= Entries shown =
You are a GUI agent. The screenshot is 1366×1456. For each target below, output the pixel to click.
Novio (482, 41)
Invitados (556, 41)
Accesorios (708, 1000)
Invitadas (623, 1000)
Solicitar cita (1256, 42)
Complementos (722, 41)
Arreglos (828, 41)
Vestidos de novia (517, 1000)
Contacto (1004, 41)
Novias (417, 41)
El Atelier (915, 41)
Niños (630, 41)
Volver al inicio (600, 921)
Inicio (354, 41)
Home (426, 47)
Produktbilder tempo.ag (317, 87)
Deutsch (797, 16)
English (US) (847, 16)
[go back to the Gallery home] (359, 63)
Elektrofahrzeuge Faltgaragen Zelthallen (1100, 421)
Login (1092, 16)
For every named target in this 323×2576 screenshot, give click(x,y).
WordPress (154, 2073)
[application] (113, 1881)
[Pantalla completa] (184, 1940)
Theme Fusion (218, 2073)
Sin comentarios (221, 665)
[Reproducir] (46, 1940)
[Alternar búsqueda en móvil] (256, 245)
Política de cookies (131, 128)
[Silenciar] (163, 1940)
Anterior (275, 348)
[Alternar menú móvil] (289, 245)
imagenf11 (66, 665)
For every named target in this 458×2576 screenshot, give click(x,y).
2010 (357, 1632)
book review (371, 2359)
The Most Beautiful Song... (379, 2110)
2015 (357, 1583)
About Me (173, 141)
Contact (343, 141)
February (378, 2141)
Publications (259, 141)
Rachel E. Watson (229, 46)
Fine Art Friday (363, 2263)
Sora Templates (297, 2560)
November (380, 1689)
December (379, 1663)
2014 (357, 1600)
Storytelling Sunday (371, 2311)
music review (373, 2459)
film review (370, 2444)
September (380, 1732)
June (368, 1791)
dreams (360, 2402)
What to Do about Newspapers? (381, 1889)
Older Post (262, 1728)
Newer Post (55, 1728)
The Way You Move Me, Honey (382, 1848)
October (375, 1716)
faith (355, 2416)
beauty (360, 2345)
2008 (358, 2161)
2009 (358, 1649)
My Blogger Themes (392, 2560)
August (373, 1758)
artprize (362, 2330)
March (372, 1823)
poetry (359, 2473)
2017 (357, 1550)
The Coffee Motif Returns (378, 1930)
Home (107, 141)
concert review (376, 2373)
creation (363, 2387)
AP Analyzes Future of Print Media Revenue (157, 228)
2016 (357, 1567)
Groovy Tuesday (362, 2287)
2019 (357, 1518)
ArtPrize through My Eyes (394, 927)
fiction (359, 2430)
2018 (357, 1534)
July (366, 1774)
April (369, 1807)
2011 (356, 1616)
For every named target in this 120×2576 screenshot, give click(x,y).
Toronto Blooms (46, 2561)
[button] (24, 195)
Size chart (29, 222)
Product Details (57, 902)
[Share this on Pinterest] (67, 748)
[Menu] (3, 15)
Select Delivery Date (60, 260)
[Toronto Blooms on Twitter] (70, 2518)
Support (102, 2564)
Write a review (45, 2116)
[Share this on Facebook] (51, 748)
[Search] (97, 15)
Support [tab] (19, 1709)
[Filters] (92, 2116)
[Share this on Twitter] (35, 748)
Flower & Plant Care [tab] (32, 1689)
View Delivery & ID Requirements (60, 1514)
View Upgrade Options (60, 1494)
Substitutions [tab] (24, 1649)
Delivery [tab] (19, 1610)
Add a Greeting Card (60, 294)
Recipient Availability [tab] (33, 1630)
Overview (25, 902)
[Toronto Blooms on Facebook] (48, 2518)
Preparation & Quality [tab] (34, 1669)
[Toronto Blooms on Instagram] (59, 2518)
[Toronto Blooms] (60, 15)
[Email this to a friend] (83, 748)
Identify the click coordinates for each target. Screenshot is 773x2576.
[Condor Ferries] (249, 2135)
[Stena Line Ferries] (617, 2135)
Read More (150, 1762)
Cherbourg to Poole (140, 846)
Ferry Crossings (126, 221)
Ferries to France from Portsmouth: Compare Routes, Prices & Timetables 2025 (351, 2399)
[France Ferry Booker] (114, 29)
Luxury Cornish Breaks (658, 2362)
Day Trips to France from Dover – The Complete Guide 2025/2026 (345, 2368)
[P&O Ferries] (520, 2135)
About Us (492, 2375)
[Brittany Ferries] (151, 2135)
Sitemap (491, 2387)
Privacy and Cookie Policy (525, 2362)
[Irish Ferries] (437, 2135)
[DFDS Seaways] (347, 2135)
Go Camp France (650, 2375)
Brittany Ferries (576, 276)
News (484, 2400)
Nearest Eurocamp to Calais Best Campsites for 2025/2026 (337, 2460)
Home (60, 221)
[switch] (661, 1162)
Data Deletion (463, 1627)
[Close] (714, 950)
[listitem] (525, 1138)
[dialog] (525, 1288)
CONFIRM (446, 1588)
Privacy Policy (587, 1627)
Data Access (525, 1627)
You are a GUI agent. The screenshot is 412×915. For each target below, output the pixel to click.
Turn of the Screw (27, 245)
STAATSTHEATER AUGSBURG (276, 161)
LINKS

= Task to complete =
Would you please repeat the whole listing exactly as it is?

= Solution for this problem =
You are a GUI agent. The screenshot is 1366×1456. For each target below, output the pixel to click.
Novio (482, 41)
Invitados (556, 41)
Accesorios (708, 1000)
Invitadas (623, 1000)
Solicitar cita (1256, 42)
Complementos (722, 41)
Arreglos (828, 41)
Vestidos de novia (517, 1000)
Contacto (1004, 41)
Novias (417, 41)
El Atelier (915, 41)
Niños (630, 41)
Volver al inicio (600, 921)
Inicio (354, 41)
Home (426, 47)
Produktbilder tempo.ag (317, 87)
Deutsch (797, 16)
English (US) (847, 16)
[go back to the Gallery home] (359, 63)
Elektrofahrzeuge Faltgaragen Zelthallen (1100, 421)
Login (1092, 16)
For every named target in this 323×2576 screenshot, give click(x,y).
WordPress (154, 2073)
[application] (113, 1881)
[Pantalla completa] (184, 1940)
Theme Fusion (218, 2073)
Sin comentarios (221, 665)
[Reproducir] (46, 1940)
[Alternar búsqueda en móvil] (256, 245)
Política de cookies (131, 128)
[Silenciar] (163, 1940)
Anterior (275, 348)
[Alternar menú móvil] (289, 245)
imagenf11 (66, 665)
For every named target in this 458×2576 screenshot, give click(x,y).
2010 (357, 1632)
book review (371, 2359)
The Most Beautiful Song... (379, 2110)
2015 (357, 1583)
About Me (173, 141)
Contact (343, 141)
February (378, 2141)
Publications (259, 141)
Rachel E. Watson (229, 46)
Fine Art Friday (363, 2263)
Sora Templates (297, 2560)
November (380, 1689)
December (379, 1663)
2014 (357, 1600)
Storytelling Sunday (371, 2311)
music review (373, 2459)
film review (370, 2444)
September (380, 1732)
June (368, 1791)
dreams (360, 2402)
What to Do about Newspapers? (381, 1889)
Older Post (262, 1728)
Newer Post (55, 1728)
The Way You Move Me, Honey (382, 1848)
October (375, 1716)
faith (355, 2416)
beauty (360, 2345)
2008 (358, 2161)
2009 (358, 1649)
My Blogger Themes (392, 2560)
August (373, 1758)
artprize (362, 2330)
March (372, 1823)
poetry (359, 2473)
2017 (357, 1550)
The Coffee Motif Returns (378, 1930)
Home (107, 141)
concert review (376, 2373)
creation (363, 2387)
AP Analyzes Future of Print Media Revenue (157, 228)
2016 (357, 1567)
Groovy Tuesday (362, 2287)
2019 (357, 1518)
ArtPrize through My Eyes (394, 927)
fiction (359, 2430)
2018 (357, 1534)
July (366, 1774)
April (369, 1807)
2011 (356, 1616)
For every named target in this 120×2576 screenshot, give click(x,y).
Toronto Blooms (46, 2561)
[button] (24, 195)
Size chart (29, 222)
Product Details (57, 902)
[Share this on Pinterest] (67, 748)
[Menu] (3, 15)
Select Delivery Date (60, 260)
[Toronto Blooms on Twitter] (70, 2518)
Support (102, 2564)
Write a review (45, 2116)
[Share this on Facebook] (51, 748)
[Search] (97, 15)
Support [tab] (19, 1709)
[Filters] (92, 2116)
[Share this on Twitter] (35, 748)
Flower & Plant Care [tab] (32, 1689)
View Delivery & ID Requirements (60, 1514)
View Upgrade Options (60, 1494)
Substitutions [tab] (24, 1649)
Delivery [tab] (19, 1610)
Add a Greeting Card (60, 294)
Recipient Availability [tab] (33, 1630)
Overview (25, 902)
[Toronto Blooms on Facebook] (48, 2518)
Preparation & Quality [tab] (34, 1669)
[Toronto Blooms on Instagram] (59, 2518)
[Toronto Blooms] (60, 15)
[Email this to a friend] (83, 748)
Identify the click coordinates for each target. Screenshot is 773x2576.
[Condor Ferries] (249, 2135)
[Stena Line Ferries] (617, 2135)
Read More (150, 1762)
Cherbourg to Poole (140, 846)
Ferry Crossings (126, 221)
Ferries to France from Portsmouth: Compare Routes, Prices & Timetables 2025 (351, 2399)
[France Ferry Booker] (114, 29)
Luxury Cornish Breaks (658, 2362)
Day Trips to France from Dover – The Complete Guide 2025/2026 (345, 2368)
[P&O Ferries] (520, 2135)
About Us (492, 2375)
[Brittany Ferries] (151, 2135)
Sitemap (491, 2387)
Privacy and Cookie Policy (525, 2362)
[Irish Ferries] (437, 2135)
[DFDS Seaways] (347, 2135)
Go Camp France (650, 2375)
Brittany Ferries (576, 276)
News (484, 2400)
Nearest Eurocamp to Calais Best Campsites for 2025/2026 (337, 2460)
Home (60, 221)
[switch] (661, 1162)
Data Deletion (463, 1627)
[Close] (714, 950)
[listitem] (525, 1138)
[dialog] (525, 1288)
CONFIRM (446, 1588)
Privacy Policy (587, 1627)
Data Access (525, 1627)
You are a GUI agent. The screenshot is 412×915. For each target below, output the pixel to click.
Turn of the Screw (27, 245)
STAATSTHEATER AUGSBURG (276, 161)
LINKS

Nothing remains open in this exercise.